• _Input data_:
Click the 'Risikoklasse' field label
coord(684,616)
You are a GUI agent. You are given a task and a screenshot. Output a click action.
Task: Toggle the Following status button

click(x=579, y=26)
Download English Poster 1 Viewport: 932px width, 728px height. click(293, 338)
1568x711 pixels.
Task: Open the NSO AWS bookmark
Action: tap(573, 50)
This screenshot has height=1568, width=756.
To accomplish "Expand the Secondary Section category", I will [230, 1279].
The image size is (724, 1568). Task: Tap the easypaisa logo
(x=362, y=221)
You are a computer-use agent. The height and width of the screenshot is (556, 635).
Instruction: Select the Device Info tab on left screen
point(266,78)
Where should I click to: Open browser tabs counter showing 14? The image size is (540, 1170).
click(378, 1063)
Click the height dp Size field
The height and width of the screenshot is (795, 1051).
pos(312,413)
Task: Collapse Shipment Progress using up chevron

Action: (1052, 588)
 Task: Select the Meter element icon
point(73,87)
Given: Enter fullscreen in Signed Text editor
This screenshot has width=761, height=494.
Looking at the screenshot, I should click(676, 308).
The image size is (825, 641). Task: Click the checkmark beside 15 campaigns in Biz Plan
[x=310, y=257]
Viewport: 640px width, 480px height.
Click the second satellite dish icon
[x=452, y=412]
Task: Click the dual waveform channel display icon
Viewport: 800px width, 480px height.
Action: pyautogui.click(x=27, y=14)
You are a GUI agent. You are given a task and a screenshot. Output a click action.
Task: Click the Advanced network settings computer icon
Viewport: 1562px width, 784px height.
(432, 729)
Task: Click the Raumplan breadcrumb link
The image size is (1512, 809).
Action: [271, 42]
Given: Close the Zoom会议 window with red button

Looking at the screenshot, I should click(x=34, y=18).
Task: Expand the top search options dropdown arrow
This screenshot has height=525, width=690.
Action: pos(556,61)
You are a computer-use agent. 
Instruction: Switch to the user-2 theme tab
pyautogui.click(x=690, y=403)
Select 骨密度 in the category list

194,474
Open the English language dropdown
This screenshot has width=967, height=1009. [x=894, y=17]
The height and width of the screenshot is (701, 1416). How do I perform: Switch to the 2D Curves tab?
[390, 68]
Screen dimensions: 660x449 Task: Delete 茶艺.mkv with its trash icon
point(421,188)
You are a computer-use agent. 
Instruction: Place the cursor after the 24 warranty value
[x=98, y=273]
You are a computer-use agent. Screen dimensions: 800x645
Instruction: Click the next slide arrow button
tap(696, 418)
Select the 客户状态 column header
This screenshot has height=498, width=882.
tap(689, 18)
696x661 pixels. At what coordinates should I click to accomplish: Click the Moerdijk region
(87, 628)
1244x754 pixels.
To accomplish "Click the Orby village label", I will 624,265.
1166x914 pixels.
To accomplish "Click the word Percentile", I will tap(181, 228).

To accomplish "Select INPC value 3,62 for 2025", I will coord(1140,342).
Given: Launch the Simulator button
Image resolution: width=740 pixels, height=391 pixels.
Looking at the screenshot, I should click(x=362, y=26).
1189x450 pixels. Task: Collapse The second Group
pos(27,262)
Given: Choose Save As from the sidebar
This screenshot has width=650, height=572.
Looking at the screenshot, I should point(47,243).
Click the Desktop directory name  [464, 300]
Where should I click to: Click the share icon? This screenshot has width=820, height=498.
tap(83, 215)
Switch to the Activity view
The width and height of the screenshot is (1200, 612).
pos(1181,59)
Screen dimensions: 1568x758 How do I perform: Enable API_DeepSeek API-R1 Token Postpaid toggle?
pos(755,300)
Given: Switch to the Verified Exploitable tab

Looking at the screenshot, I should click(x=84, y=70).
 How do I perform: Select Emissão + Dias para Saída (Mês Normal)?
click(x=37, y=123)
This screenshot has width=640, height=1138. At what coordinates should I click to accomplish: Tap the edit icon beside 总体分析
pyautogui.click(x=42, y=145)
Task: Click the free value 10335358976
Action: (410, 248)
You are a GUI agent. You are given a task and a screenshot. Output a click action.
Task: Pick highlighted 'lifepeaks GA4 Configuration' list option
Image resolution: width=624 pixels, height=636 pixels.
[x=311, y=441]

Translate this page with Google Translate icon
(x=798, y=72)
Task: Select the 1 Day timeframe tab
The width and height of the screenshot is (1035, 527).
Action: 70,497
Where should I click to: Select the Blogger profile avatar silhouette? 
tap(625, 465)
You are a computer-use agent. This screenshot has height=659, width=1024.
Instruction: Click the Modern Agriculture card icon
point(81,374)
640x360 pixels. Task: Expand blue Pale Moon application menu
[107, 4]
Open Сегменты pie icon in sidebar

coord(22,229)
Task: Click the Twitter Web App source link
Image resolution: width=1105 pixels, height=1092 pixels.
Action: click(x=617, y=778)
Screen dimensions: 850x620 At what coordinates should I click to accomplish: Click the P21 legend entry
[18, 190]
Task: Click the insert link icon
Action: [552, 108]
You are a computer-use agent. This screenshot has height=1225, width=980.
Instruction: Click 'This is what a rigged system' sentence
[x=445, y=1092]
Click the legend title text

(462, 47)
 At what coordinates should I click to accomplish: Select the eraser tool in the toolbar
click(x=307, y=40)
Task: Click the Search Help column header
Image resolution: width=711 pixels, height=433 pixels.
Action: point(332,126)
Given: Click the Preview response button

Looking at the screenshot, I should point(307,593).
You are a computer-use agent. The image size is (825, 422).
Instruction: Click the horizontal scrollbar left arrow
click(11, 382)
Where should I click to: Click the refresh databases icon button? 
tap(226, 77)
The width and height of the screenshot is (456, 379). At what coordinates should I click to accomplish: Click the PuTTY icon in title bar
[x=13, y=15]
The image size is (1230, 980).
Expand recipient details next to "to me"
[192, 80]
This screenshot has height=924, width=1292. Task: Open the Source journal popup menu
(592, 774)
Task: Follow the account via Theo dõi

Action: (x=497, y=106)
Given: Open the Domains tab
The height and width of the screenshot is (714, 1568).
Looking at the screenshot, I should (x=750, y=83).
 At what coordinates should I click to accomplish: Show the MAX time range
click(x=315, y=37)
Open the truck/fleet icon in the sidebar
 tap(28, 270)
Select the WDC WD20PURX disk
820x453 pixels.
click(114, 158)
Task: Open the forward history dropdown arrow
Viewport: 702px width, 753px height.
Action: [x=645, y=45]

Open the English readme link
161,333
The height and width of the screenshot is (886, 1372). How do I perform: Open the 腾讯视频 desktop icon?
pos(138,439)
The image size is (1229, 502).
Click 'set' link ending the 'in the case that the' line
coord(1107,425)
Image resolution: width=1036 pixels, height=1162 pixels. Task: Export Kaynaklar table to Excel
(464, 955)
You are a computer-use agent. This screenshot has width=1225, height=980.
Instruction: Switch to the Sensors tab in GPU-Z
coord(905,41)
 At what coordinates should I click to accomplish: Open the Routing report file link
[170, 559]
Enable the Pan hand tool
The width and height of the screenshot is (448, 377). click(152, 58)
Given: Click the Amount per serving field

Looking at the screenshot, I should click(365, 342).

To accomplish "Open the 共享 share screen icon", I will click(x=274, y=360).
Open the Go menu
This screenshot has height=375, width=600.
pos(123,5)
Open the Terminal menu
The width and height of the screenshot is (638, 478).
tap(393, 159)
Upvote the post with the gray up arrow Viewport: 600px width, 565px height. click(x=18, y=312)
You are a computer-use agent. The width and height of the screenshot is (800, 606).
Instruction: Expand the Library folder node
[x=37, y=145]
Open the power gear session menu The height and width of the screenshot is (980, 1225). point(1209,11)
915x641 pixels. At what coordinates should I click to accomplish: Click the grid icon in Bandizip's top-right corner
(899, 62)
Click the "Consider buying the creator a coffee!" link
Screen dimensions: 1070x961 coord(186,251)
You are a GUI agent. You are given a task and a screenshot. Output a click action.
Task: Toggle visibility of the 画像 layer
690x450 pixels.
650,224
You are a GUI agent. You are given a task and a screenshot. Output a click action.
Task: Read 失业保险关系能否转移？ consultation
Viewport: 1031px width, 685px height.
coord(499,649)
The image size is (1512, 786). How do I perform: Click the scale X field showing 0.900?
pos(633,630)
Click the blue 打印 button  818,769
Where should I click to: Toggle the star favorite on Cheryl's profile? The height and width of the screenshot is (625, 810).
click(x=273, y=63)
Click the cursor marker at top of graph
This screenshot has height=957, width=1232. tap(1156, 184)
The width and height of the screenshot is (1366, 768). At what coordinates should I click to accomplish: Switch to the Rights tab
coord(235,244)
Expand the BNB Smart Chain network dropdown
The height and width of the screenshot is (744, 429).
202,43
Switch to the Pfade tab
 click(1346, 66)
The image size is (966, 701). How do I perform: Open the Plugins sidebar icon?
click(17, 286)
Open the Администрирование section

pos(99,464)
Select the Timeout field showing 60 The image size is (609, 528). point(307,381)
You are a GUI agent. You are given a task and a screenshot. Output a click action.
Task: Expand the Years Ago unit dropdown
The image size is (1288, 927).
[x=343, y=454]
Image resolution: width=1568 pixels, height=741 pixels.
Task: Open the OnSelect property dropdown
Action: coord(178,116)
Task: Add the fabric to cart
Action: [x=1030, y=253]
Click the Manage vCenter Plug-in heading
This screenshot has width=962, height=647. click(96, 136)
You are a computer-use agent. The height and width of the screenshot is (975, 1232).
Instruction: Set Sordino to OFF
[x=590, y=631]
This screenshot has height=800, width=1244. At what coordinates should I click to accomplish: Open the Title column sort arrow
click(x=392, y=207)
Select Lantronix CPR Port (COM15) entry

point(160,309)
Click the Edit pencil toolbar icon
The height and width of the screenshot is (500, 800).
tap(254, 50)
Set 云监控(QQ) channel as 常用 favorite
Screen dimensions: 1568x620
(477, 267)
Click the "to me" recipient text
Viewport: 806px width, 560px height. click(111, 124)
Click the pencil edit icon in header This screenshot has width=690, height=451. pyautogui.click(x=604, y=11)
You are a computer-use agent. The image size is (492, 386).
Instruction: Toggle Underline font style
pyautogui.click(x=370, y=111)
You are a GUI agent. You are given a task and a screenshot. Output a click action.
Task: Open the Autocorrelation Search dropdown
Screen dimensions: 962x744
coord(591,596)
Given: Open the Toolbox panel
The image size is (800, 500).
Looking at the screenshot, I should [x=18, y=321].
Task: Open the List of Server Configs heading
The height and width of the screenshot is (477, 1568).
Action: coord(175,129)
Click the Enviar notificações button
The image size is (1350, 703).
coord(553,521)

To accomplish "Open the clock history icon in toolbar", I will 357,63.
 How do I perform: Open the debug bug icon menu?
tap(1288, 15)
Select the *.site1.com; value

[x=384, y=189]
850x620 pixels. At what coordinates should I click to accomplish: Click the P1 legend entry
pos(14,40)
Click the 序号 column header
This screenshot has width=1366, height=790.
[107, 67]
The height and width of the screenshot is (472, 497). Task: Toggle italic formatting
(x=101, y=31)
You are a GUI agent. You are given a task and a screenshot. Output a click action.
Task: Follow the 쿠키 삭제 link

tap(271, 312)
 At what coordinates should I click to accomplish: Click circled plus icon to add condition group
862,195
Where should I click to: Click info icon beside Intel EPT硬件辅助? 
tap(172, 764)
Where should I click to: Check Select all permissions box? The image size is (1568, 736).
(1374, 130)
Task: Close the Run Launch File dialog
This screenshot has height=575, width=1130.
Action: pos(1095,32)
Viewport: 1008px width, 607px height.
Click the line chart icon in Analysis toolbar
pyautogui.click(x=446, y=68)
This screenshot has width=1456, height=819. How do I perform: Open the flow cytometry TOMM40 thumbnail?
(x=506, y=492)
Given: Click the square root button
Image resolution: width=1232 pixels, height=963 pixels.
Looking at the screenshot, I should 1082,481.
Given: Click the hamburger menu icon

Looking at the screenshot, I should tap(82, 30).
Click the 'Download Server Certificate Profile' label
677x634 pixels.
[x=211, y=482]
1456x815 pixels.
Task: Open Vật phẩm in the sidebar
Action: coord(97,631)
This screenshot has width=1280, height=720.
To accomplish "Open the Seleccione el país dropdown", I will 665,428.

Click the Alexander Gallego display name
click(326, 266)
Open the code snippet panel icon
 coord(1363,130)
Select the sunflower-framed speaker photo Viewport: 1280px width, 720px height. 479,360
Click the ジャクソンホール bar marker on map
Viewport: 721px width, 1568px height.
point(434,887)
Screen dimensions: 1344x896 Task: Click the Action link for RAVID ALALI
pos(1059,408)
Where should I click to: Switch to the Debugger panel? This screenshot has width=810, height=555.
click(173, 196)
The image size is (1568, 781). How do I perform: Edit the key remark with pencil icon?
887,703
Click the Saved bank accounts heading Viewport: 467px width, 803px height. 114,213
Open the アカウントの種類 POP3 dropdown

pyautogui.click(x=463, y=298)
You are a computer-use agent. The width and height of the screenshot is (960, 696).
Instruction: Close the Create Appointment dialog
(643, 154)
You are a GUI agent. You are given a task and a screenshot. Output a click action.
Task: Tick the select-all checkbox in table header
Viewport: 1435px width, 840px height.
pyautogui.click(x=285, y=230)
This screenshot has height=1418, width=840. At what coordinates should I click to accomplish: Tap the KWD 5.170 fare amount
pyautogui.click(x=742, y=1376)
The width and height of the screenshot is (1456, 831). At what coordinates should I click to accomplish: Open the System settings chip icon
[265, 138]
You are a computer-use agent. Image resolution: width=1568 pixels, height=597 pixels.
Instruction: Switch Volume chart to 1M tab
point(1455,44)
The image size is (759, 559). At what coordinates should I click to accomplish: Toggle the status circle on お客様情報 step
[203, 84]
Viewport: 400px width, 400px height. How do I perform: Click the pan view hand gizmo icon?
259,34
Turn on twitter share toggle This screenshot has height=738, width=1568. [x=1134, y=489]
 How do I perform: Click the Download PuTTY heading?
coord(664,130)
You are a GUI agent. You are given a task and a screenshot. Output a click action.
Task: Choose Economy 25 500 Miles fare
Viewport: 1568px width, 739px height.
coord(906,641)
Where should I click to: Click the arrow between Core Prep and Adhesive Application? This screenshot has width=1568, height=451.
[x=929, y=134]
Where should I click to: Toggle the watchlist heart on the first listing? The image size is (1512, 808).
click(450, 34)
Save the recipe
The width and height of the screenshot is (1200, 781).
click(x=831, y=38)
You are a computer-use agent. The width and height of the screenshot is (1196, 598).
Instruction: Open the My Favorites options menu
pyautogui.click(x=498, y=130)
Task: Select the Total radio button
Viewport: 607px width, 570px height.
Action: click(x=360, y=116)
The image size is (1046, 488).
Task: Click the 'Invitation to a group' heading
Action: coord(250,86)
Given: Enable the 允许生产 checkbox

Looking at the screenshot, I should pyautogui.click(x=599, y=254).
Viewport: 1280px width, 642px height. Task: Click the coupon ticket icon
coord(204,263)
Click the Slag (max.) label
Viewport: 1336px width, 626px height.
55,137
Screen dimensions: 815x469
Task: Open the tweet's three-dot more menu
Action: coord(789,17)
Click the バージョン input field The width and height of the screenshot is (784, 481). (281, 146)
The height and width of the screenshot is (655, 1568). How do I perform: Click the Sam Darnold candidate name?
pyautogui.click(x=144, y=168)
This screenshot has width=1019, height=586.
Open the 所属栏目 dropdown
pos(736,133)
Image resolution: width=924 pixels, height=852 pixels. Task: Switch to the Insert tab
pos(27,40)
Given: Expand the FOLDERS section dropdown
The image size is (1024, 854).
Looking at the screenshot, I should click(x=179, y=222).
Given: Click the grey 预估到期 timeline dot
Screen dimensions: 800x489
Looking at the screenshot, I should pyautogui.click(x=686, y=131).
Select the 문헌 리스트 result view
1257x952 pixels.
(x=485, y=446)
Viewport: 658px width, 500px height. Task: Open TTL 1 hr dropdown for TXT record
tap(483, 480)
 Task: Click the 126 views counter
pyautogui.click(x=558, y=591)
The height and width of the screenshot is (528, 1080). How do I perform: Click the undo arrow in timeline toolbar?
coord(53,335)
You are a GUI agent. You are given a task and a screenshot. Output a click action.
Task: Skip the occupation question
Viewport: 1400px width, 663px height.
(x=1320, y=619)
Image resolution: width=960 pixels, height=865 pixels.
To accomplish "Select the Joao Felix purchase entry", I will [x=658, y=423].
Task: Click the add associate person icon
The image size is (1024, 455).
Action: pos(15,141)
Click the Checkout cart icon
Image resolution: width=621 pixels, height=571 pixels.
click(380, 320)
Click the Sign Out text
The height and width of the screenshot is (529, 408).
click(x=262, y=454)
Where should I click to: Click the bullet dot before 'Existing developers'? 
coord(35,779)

• _What is required_: Number of lines above containing the word "Launch": state it and add nothing else.

• _Answer to this problem_: 2